Q. What about any potential existing OEM contracts?
A. Our only OEM arrangement is with DS.
Q Tell me about the analytics aspect of Intercim.
A. Analytics allows access to as built data for the PLM system. Decisions can be made as to whether the as-built is the same as the as-designed. Further, we can analyze the reasons for generating scrap and even to understand the commonality of scrap.
Q. Does DS envision major changes in the Intercim management?
A. No, the people in Intercim are very important to our plans and we hope for a high retention rate.
This appears to be a natural extension of DS plans to extend Delmia throughout the enterprise. The two companies were already very close for the last several years and this fills a gap in shop floor control, as well as data analysis to predict potential quality problems. On the shop floor side, it brings DS closer to Siemens Tecnomatix offering, their archrival in aerospace and automotive companies. In shop floor analytics DS now has the edge.

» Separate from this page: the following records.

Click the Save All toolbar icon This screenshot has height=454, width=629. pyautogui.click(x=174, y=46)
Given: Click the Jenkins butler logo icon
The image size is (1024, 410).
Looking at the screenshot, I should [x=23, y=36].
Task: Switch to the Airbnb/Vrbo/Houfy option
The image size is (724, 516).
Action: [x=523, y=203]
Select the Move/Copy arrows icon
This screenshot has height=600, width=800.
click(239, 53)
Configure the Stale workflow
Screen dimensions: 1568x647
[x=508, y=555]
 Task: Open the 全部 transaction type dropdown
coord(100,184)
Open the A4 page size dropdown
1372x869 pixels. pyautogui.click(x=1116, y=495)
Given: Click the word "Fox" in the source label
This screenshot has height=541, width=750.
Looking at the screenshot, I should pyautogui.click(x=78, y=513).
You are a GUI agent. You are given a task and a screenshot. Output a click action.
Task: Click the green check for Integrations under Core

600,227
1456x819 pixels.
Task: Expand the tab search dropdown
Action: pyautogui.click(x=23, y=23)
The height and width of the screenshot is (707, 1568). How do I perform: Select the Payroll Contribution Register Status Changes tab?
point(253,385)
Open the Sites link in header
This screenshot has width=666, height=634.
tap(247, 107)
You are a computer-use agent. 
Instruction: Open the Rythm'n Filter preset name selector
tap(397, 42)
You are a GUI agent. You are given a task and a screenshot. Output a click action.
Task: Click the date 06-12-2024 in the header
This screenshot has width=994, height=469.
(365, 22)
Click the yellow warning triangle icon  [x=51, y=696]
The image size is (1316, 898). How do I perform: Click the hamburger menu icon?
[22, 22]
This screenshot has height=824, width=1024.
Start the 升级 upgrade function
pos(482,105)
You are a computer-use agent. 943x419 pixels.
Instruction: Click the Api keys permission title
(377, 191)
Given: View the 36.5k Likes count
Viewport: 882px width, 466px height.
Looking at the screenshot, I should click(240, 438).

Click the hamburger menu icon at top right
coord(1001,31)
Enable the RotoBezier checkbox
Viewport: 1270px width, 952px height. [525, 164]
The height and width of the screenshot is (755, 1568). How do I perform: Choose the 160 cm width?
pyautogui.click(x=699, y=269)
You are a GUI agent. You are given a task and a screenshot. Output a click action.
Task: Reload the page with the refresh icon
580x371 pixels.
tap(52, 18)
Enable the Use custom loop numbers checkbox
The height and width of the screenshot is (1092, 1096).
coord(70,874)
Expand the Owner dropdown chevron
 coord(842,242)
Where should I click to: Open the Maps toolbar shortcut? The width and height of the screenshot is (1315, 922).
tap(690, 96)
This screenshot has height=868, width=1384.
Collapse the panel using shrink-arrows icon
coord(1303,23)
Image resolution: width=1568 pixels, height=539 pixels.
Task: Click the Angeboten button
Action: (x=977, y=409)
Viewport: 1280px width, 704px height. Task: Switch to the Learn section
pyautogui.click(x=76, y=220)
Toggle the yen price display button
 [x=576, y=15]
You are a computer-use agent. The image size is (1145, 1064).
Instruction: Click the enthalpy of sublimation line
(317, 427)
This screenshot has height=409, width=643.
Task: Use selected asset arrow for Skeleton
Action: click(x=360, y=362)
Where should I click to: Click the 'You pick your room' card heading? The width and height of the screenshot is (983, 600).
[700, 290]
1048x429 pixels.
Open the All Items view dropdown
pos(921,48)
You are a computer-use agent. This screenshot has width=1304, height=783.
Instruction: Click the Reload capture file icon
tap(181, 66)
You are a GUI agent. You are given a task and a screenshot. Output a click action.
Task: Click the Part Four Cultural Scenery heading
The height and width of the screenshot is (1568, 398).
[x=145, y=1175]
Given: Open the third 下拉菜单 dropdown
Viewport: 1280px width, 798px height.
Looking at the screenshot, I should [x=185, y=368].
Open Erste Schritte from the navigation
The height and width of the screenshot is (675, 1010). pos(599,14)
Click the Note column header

I admit that I have been wrestling with the idea that shop floor control (SFC) is driven by a manufacturing production release system, namely material requirements planning (MRP) and ERP systems, which generate the manufacturing plans that SFC tracks. DS never likes not being in the driver’s seat. Could there be some exciting possibilities for this in the future? Hmmm. I doubt it, but one can never tell.